TM: Just as biopharma companies are in transition, CMOs also have changing business models. If you look at our spend on external manufacturing, we have several large partners. We have very healthy relationships with those partners; there’s a lot of back-and-forth. I think in the smaller space, you’ll see who can compete effectively and survive in this tough economic environment.

We have to look at the financial health of all our partners, and that was especially true during the crisis. We haven’t had any major problems. We weren’t cut short by anyone going out of business.

One thing I’ve noticed is that a lot of CMOs are doing their best to get into the development space, because it helps them lock in clients going forward.

CP: Let me ask you one of the existential questions that’s cropped up over Contract Pharma’s first decade: Why should a top pharma company have internal manufacturing?

TM: I believe that there needs to be an optimal mix of internal and external supply. Our internal plants are focused on co-developing and launching new products jointly with Research, improving processes to extract value throughout the product lifecycle, and ensuring quality and compliance. In addition, where we have the capability to perform difficult processes or have unique technologies, we can support business goals better than third parties can.
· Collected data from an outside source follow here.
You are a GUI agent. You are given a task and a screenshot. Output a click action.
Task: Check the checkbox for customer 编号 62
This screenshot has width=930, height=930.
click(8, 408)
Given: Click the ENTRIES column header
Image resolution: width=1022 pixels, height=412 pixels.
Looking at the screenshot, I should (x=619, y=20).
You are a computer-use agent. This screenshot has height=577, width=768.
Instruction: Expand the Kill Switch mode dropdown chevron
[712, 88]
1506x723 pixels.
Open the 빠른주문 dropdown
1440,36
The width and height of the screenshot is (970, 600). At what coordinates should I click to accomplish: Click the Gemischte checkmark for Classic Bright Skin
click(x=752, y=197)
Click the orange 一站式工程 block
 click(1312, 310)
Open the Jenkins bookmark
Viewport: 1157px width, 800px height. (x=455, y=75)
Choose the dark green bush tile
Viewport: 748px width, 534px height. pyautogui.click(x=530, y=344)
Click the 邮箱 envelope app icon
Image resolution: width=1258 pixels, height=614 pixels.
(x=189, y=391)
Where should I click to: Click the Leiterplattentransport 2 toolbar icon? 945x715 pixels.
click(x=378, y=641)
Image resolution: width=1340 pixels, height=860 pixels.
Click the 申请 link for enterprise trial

Finally, there is often a need for a manufacturing presence to gain access in a given country.

The business model of the past has been described as “make what you sell, sell what you make.” Frankly, this outdated model is a non-starter against the backdrop of today’s global pharmaceutical industry, where ensuring the optimum level of internal capabilities is imperative.

There are common, core processes that comprise at least 30% of what we do: method development, technical support for regulatory, all the product-focused things that go across business unit lines. A key advantage to having an internal global supply organization is our ability to leverage this across Pfizer’s Business Unit continuum.

CP: How has your role changed since we spoke in 2008?

TM: As I mentioned earlier, my role has increased in scope. If anything, the group that I lead, Strategy & Supply Network Transformation, has greater responsibilities. We created a council for internal product sourcing to handle product moves from plant to plant. The strategy component borders on what’s happening outside of Pfizer, and what we’re doing internally, too.

More business development work is occurring, and the process of developing our parallel plant network strategies is moving forward. Because I was privileged to lead the integration, I am able to see the big picture in terms of how it’s all coming together, and that insight gives me a very good feel for where we need to go.

CP: How would you sum up the “new PGM?”

TM: “Fast, Flexible and Innovative,” “Commercially Focused,” and “Network Driven.” The global pharmaceutical industry is evolving at the speed of change. It’s no longer just about “supply,” it’s about “supply solutions.” All pharma companies are in the same boat: overcapacity is a given throughout our industry. How do we best optimize to compete? There’s more interest in co-manufacturing, but will it become anything? It’s very difficult to do, but certainly more companies are talking about it.

A key strategic consideration is this: Looking at our Established Products portfolio, can we compete with the big generics players? We believe that we can by transforming into a globally competitive internal/external supply network able to deliver our value proposition — best cost, best quality and reliable supply — to all our business partners.

Our purpose is totally aligned with Pfizer’s mission: Working together for a healthier world. PGM supplies quality products for a healthier world — it says a lot in a few words and I am proud to have a part in improving the world’s well-being.

Gil Y. Roth has been the editor of Contract Pharma since its debut in 1999.